The Right Scale

Few things are harder than working at a proper scale.  Constructing anything at the right scale-whether it be a landscape, a garden, a swath of groundcover, or a holiday window box, getting the project scaled properly is directly related to the level of confidence one feels taking on the project.  What do I mean by this?  A lack of confidence in one’s idea dimished the result.  Confidence makes for properly scaled expressions. The size of a project needs to be properly proportioned to the size of a space.   

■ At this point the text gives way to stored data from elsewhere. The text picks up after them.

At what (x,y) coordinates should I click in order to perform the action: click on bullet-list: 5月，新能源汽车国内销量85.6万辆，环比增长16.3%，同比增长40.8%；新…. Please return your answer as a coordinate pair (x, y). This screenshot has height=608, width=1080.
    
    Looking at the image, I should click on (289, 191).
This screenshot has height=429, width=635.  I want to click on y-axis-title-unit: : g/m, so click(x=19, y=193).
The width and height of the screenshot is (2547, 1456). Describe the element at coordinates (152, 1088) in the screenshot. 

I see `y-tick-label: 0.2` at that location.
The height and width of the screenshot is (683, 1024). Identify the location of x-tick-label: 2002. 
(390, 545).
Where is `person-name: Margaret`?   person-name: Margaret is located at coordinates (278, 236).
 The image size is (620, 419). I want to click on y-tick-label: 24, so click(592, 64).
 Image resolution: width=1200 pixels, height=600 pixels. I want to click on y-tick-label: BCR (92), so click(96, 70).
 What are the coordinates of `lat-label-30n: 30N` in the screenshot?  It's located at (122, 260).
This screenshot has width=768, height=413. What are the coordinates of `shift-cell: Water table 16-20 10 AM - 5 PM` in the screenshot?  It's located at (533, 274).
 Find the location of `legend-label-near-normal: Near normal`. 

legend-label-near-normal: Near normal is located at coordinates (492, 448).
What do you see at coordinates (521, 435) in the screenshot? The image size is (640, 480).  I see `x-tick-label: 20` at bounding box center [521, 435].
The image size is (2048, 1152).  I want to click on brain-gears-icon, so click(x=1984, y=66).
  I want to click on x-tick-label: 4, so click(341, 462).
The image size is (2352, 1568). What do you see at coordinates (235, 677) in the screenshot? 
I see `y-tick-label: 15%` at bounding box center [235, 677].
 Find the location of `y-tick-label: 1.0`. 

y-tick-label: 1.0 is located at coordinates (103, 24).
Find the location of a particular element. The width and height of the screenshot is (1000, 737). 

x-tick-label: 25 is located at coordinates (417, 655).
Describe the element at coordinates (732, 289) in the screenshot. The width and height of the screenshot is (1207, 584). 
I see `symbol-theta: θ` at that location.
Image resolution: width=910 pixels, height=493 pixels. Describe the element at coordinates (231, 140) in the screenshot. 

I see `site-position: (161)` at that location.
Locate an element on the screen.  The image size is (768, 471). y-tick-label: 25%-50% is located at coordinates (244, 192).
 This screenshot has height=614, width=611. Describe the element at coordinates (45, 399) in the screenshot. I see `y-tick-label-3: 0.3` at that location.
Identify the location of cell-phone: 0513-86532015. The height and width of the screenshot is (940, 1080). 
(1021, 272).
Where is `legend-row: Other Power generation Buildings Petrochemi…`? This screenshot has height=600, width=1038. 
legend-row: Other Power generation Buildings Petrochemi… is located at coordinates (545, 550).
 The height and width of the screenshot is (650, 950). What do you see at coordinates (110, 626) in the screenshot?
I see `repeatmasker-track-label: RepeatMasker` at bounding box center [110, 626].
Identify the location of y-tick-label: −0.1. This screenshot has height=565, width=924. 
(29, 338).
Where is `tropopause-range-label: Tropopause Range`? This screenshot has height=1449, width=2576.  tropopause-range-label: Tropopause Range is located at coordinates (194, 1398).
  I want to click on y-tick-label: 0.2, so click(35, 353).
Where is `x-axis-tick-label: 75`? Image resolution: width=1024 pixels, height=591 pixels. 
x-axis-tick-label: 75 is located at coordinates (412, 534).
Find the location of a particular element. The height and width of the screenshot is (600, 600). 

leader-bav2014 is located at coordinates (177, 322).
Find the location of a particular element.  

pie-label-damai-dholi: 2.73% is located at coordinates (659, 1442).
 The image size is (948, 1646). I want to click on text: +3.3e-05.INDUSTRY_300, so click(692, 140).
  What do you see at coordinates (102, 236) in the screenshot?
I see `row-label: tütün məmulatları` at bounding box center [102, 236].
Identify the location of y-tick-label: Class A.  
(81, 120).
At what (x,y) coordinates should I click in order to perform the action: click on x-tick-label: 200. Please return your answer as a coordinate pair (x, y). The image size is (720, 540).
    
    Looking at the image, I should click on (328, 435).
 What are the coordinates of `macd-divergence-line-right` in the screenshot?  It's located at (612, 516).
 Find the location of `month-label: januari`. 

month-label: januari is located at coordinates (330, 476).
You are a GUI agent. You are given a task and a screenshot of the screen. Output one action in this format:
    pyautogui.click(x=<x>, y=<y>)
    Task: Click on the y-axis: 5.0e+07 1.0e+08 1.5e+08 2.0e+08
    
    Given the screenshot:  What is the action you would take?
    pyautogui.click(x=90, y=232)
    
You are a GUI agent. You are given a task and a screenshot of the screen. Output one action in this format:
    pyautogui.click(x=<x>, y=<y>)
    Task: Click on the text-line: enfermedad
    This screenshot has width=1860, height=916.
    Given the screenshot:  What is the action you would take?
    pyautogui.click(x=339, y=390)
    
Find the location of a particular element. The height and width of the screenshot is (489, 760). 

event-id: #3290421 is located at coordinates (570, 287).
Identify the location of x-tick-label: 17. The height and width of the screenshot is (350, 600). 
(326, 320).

What appears to be a giant size under construction in the garage gets visually downsized once it goes outdoors.  They do not call it the great outdoors for nothing.  Even my tiny urban property is bigger than any space or room I have inside my house.  Add the sky to that property-outdoor spaces are big spaces.  Groups of 1 or 3 tulips in a perennial garden is a tentative gesture.  Planted in 9’s and 11’s, there may be a significant spring statement in the works. 

A client ordered up a winter display in her second story window boxes.  The iron boxes with their coir liners are enormous.  Quite properly proportioned, or scaled, to the building.  The boxes have liners that are but a tenth the size of the visible iron work.  This is not a good proportion.  I protested that I could not do make the winter displays large enough for the iron work, in 4 liners that were 8″ by 8″ by 6 inches deep.  She asked me to try.    

The four liners are not even visible here.  We stuffed the four liners it took to fill one box with dry floral foam.  Then we stuffed those liners with as much material as we could.

This picture shows the size of liner number 3, versus the overall size of the window box.  What appeared so massive indoors got a visual dressing down at the installation.  Inside these hayrack style window boxes-a plywood platform on which these small liners would sit. 

A fall planting of cabbages and pansies is barely visible from the ground.  Any display on the second floor, to be viewed from the ground, needs to be overscaled by 3 or 5 times.  Our winter display to the right is barely big enough.   

I was happy with the finished scale.  Not that it could not have been bigger.  This is my first try with these boxes.  They read from the ground, but they could read better.  Would that the greens could be thicker, and lower.  The platinum twigs-are they too subtle?  We installed these boxes this past Saturday-it was warm, and windless.  A miraculously benign late November day.   

The window boxes are a major architectural feature of this new house.  I like the shape and the size.  I was worried that I would underscale the winter display-as well I should have been.  It is clear I could up size that display considerably, and be in no danger of overstating.  It is hard to find just the right size and scale.  Just think what it takes to find jeans and boots that fit right, and look right. The same applies to selecting the tree whose mature size will be the right scale for the space.  Or the right number of Russian sage that will create visual excitement.  Underscaled-this might make you sleepy.  Somewhat overscaled-bold.  Way overscaled-silliness.  The right scale takes skill, nerve, and lots of patience.